En este punto quiero presentaros unos breves reflexiones sexológicas desde donde podemos entender y responder a la siguiente pregunta: ¿De dónde proceden los significados o funciones que la teología espiritual ve hoy en nuestra sexualidad cristiana?. ¿Qué significados aporta hoy nuestra sexualidad? ¿Son intrínsecos a nuestra sexualidad? ¿Inscritos por nuestro Creador? Y, por otra parte, ¿creamos nosotros esos significados por medio de nuestra relación con los demás? O, en cierto sentido, ¿son verdaderas ambas cosas?

Aquí se aborda el debate actual entre esencialitas y constructivitas. A la hora de dar respuesta a estos interrogantes las dos teorías están enfrentadas. El constructivismo social hace hincapié en que los significados o funciones sexuales están construidos por agentes sociales, culturales y religiosos. Por tanto es posible reconstruirlos de formas más justas, mas completas, más Vivificadoras, mas liberadoras y cristianas. Los esencialitas nos enseñan que la sexualidad humana y cristiana esta arraigada intrínseca y esencialmente en actos queridos por Dios.

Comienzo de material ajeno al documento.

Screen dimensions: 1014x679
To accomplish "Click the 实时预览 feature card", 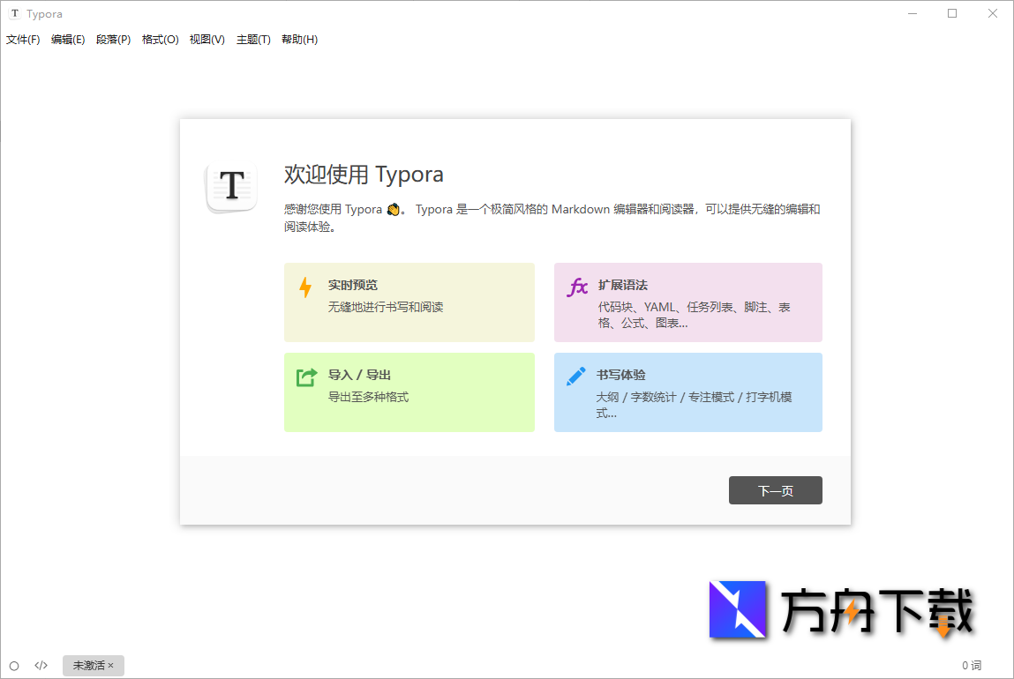I will (x=409, y=302).
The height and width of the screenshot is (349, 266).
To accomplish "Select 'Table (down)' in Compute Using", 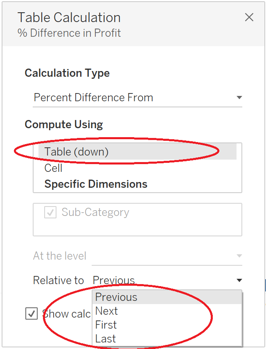I will pyautogui.click(x=77, y=152).
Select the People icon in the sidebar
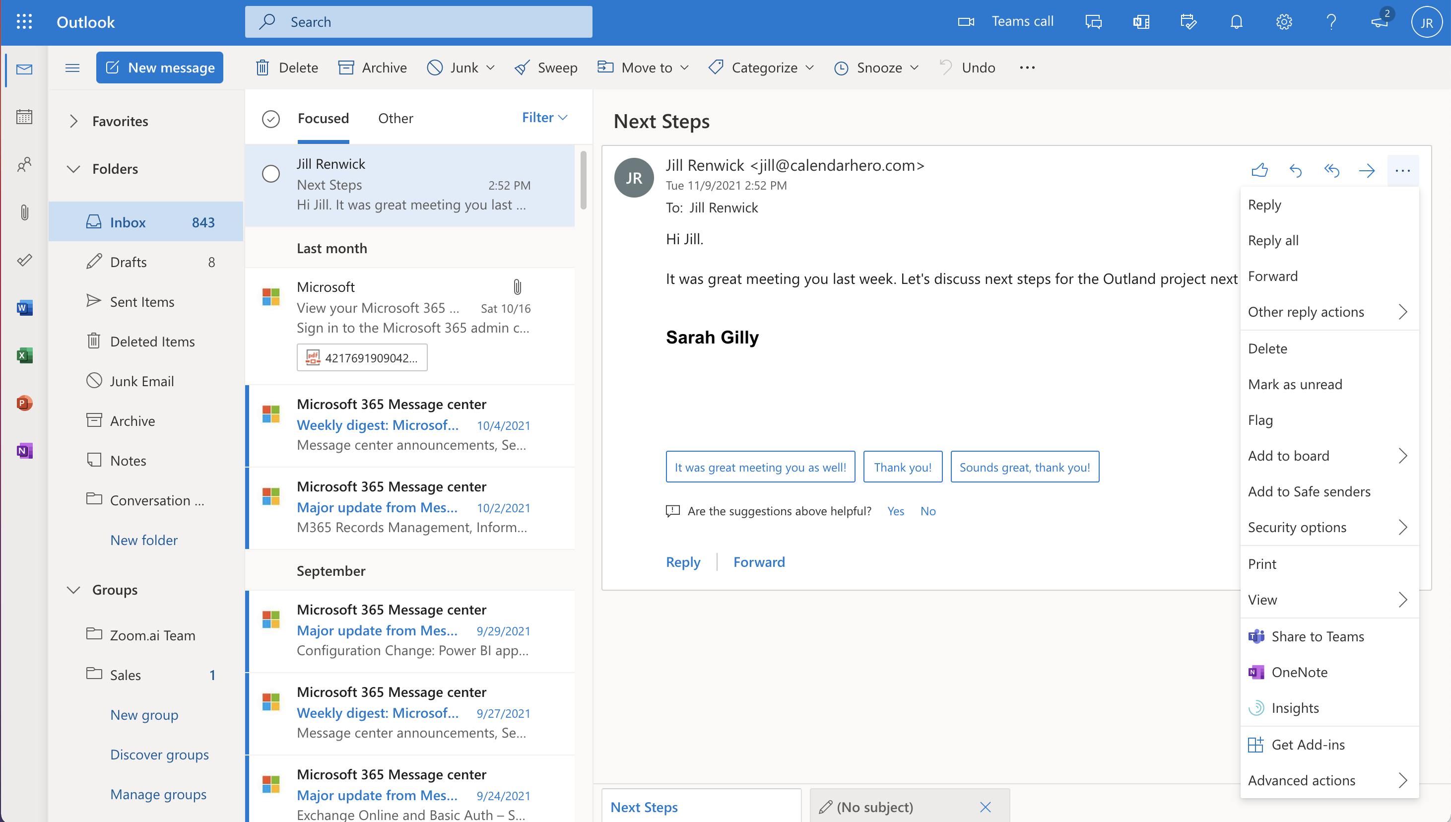Image resolution: width=1451 pixels, height=822 pixels. tap(24, 165)
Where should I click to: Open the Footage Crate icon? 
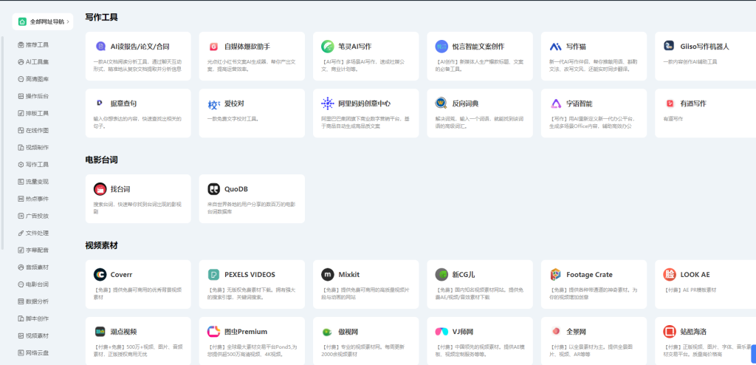click(x=555, y=274)
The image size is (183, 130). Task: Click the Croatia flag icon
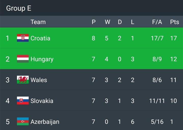coord(23,38)
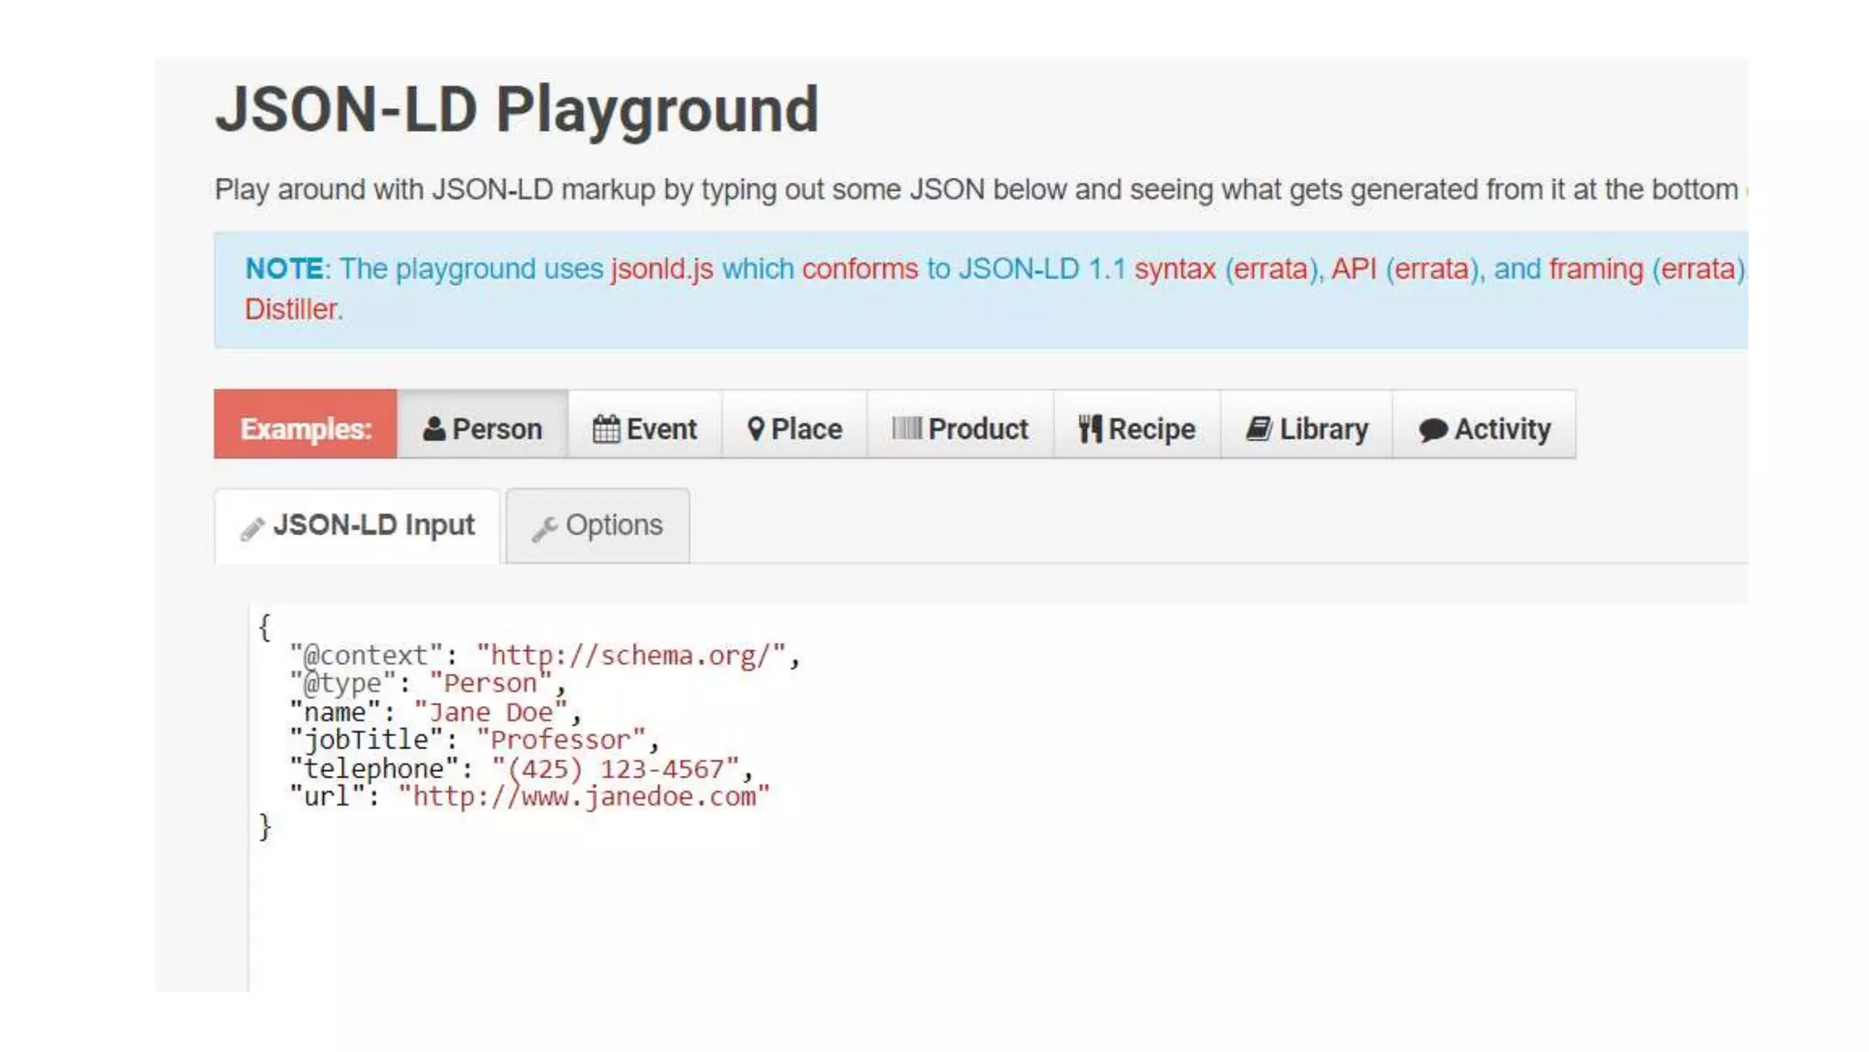Click the Distiller link
1869x1052 pixels.
coord(291,309)
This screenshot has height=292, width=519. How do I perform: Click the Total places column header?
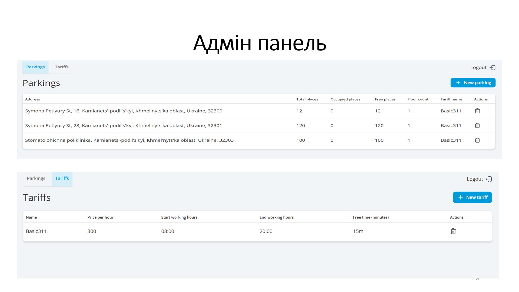[x=307, y=99]
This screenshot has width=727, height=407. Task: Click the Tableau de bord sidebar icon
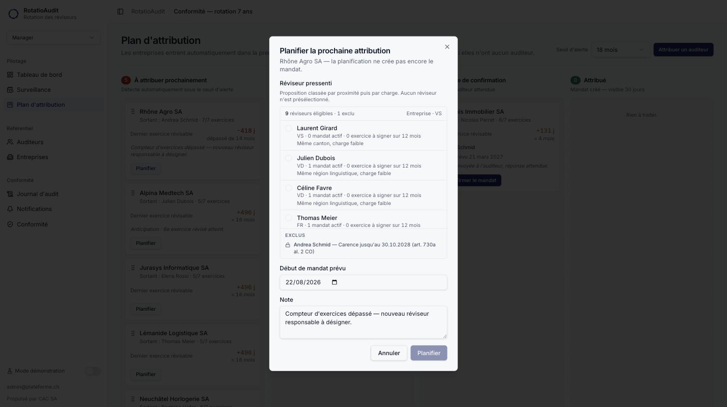[x=10, y=75]
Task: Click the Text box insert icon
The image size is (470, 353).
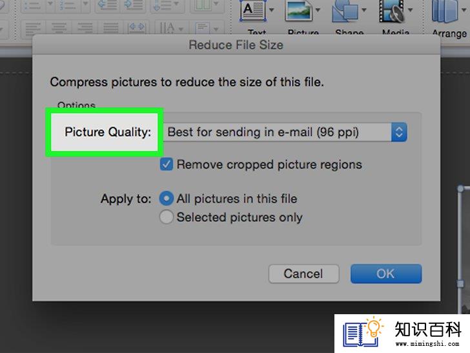Action: (x=253, y=12)
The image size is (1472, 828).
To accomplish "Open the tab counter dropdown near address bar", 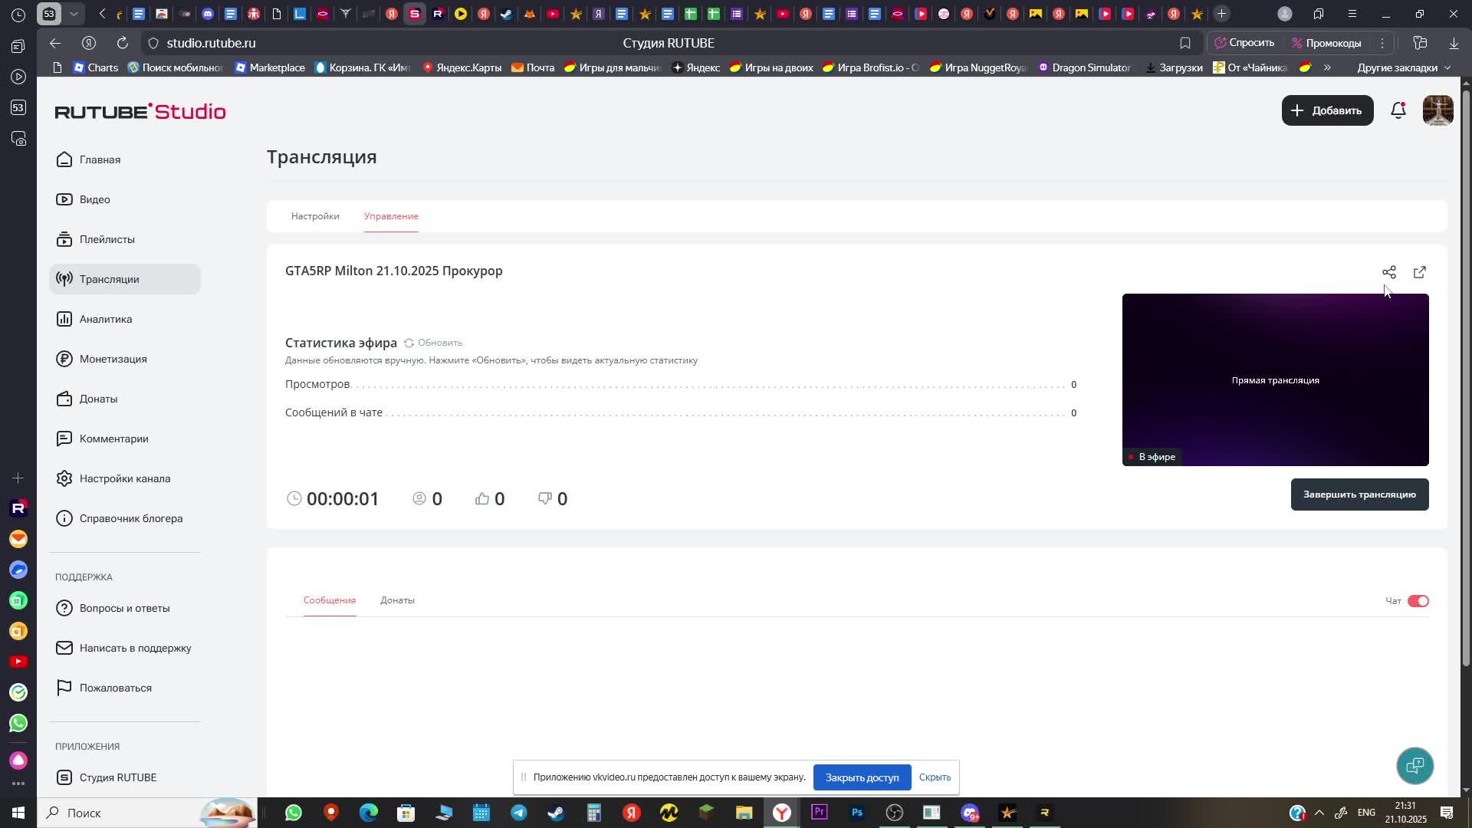I will tap(74, 13).
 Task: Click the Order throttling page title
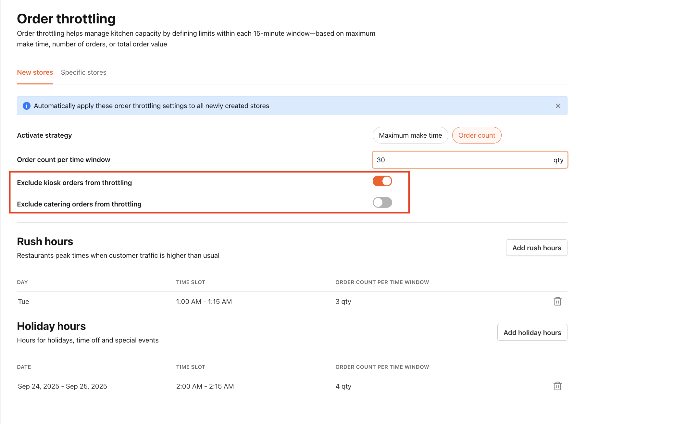coord(66,19)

Es necesario que nuestras interpretaciones de los significados o funciones de la sexualidad queden configurados por las posiciones de los constructivitas y esencialitas, y los debates entre ellos, aunque desde una visión holística no se puede negar que todos los componentes de la sexualidad contribuyen e influyen en ella. Para un estudio y comprensión integral de ella no debe dejarse ninguno fuera, ya que el tapiz de la vida sexual está tejida por muchos hilos y todos son necesarios para explicarla y comprenderla. La sola fundamentación en lo biológico es tan mala como el que olvida los componentes religiosos o culturales. La comprensión holística de la sexualidad y la vida espiritual exige comprendernos a nosotros mismos como personas cuya sexualidad y vida espiritual cambia continuamente y nos ofrece múltiples funciones o significados que la vida espiritual no niega sino que ayuda a vivirlos plenamente.

He aquí algunos de ellos:

Hoy es un signo profético para el hombre de hoy la necesidad de integrar plena y gozosamente nuestra dimensión sexuada, sexual y erótica en nuestra vida espiritual.
La sexualidad es vista hoy como un dinamismo realizador de nuestra vida espiritual y no como su principal enemigo.
Teológicamente creo que la sexualidad humana, incluye el don divino de la capacidad procreadora sin agotarse en él.
Veo que la sexualidad incluye una invitación a encontrar nuestro destino espiritual no en la soledad, sino en la relación profunda con los otros. Ella nos invita, nos urge y nos persuade a las personas espirituales para que salgamos de nuestra soledad y entremos en relación con Dios y los hombres nuestros hermanos a través de una sexualidad sana en nuestro proyecto de vida espiritual.
La sexualidad es el fundamento fisiológico y afectivo de nuestra capacidad de amar como personas espirituales. Es una forma más de amar y expresar nuestro amor, y en nada debe ser despreciada, sino todo lo contrario, ser muy agradecidos por la ayuda que aporta a salir de nuestro narcisismos y egoísmo.
La sexualidad es el gran sacramento de la unión y comunión con el otro como nos dice a los dominicos nuestro Padre General en su carta: "Promesa de vida".
Nuestras comunidades cristianas deben ser talleres donde el ser espiritual aprenda a vivir la ternura y caricia no posesiva que exige al mundo de hoy al creyente.
La sexualidad para la persona espiritual es una forma más de comunicación sana que tiene para abrirse a los demás.
La vida espiritual no exige evitar el placer sexual, sino evitar que el egoísmo lo convierta en un impedimento para desarrollarla.
El deseo sexual para el hombre espiritual no se agota en el humano sino en el deseo infinito del OTRO con mayúscula, que sólo se sacia del todo en Dios, donde encuentra su paz.
Etc...

4. LA ESPIRITUALIDAD DE LA SEXUALIDAD CRISTIANA NO PUEDE ENTENDERSE SIN REFERENCIA AL REINO DE DIOS

La vida espiritual y la vida sexual del cristiano está siempre subordinadas al Reino de Dios. Desde el Reino de Dios ambos dinamismos dejan de ser absolutos en sí mismos y pasan a ser valores relativos. El valor de ambos dinamismos lo van a tomar del Reino. Ese es el tesoro por el que podemos y debemos vender todo para lograrlo. Esto no es un rechazo de ninguno d e los dinamismos. Jesús nos ofrece una vida espiritual y sexual centrada en el Reino de Dios y desde ese momento todos los absolutos de sus seguidores puede implicar la exigencia del sacrificio del bien menos valioso o del más querido y apreciado. La vida sexual y espiritual de sus seguidores tiene que ser coherente con esta verdad religiosa.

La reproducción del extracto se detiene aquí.